To the extent that Plaintiff contends that the way in which this particularly described attorney/client meeting was conducted with respect to an inmate other than himself, Plaintiff has no standing to assert a claim on this inmate's behalf. Accordingly, Plaintiff's Motion to Supplement his Response to Defendants' Motion for Summary Judgment, (ECF No. 106) is DENIED as relevant but needlessly cumulative.
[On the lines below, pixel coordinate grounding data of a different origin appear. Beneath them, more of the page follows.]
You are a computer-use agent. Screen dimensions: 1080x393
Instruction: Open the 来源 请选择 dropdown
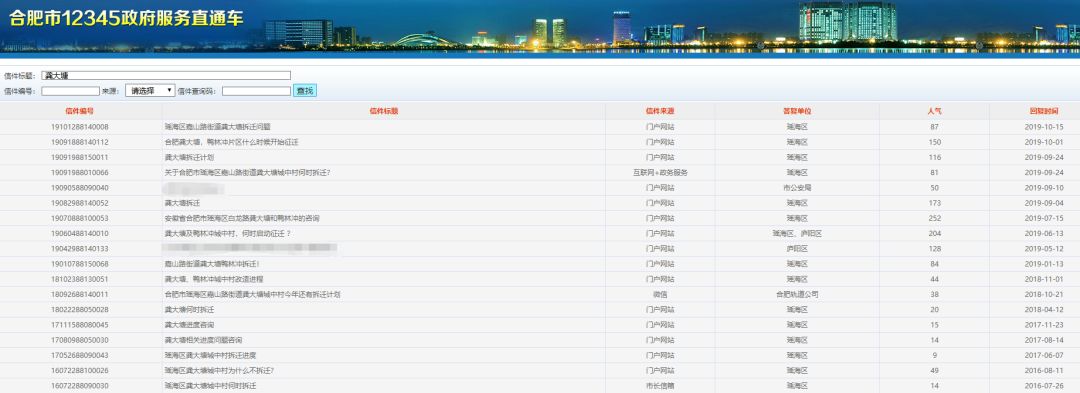(x=150, y=91)
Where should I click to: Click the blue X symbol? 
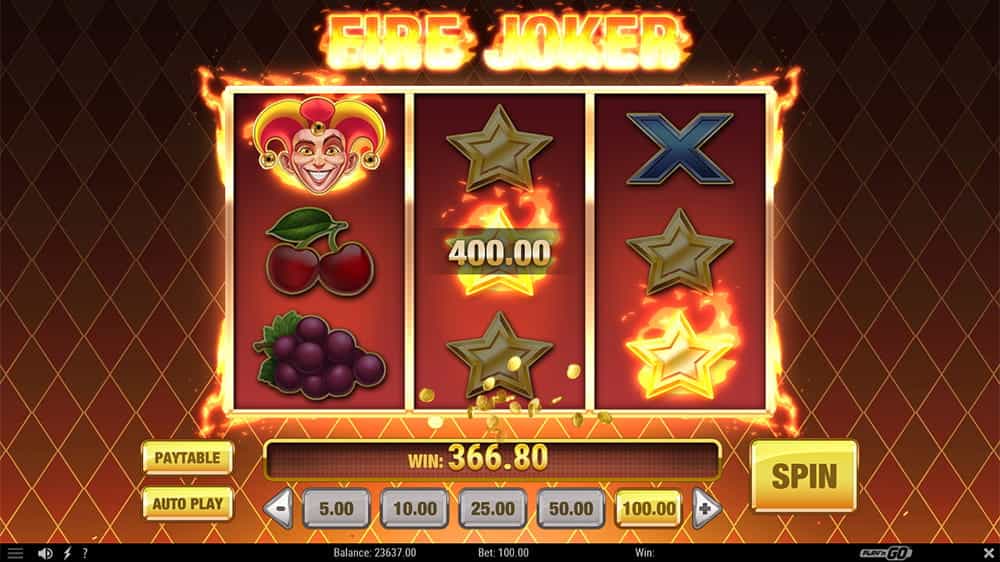(x=680, y=149)
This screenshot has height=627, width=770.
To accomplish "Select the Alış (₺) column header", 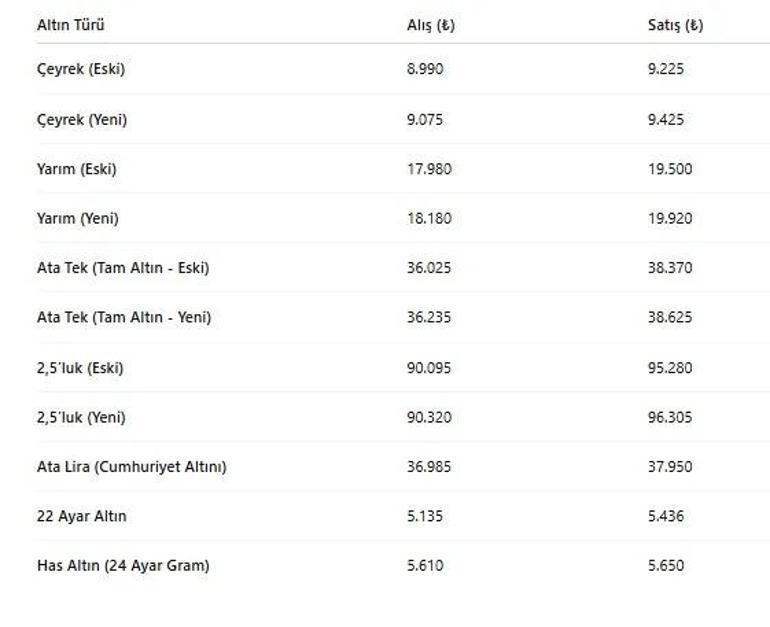I will (431, 25).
See Fed.R.Evid. 403.
ORDER
For these reasons, it is HEREBY ORDERED THAT:
1. Plaintiff's Motion to Supplement the Amended Complaint (ECF No. 98) is DENIED.
2. Plaintiff's Motion for Subpoena (ECF No. 100) is DENIED.
3. Plaintiff's Motion to Supplement his Response to Defendants' Motion for Summary Judgment (ECF No. 106) is DENIED.
RECOMMENDATION
For the reasons described above, the undersigned recommends that Defendants' Motion for Summary Judgment (ECF No. 68) be GRANTED as follows:
1. Plaintiff's claims against Defendant Bell, should be DISMISSED WITHOUT PREJUDICE, for failure to first exhaust his administrative remedies pursuant to 42 U.S.C. § 1997e(a).
2. Plaintiff's claims against Defendants Tim Helder, Randall Denzer, Tom Mulvaney, and Defendant Yates for conspiracy to deprive Plaintiff of his constitutional rights pursuant to 42 U.S.C. § 1983 (claim 1) should be DISMISSED WITH PREJUDICE.
3. Plaintiff's claims pursuant to 42 U.S.C. § 1983 against the John Doe Deputies stemming from his November 19, 2021, attorney/detainee meeting (claim 2) should be DISMISSED WITH PREJUDICE.
4. Plaintiff's claims pursuant to 42 U.S.C. § 1983 against the John Doe Deputies stemming from his December 14, 2021 (claim 4) attorney/detainee meeting be DISMISSED WITH PREJUDICE.
5. Plaintiff's claims pursuant to 42 U.S.C. § 1983 against Defendant Tom Mulvaney (claim
6) be DISMISSED WITH PREJUDICE.
The parties have fourteen days from receipt of the Report and Recommendation in which to file written objections pursuant to 28 U.S.C. § 636(b)(1). The failure to file timely objections may result in waiver of the right to appeal questions of fact. The parties are reminded that objections must be both timely and specific to trigger de novo review by the district court.
STATUS OF REFERRAL: No longer referred.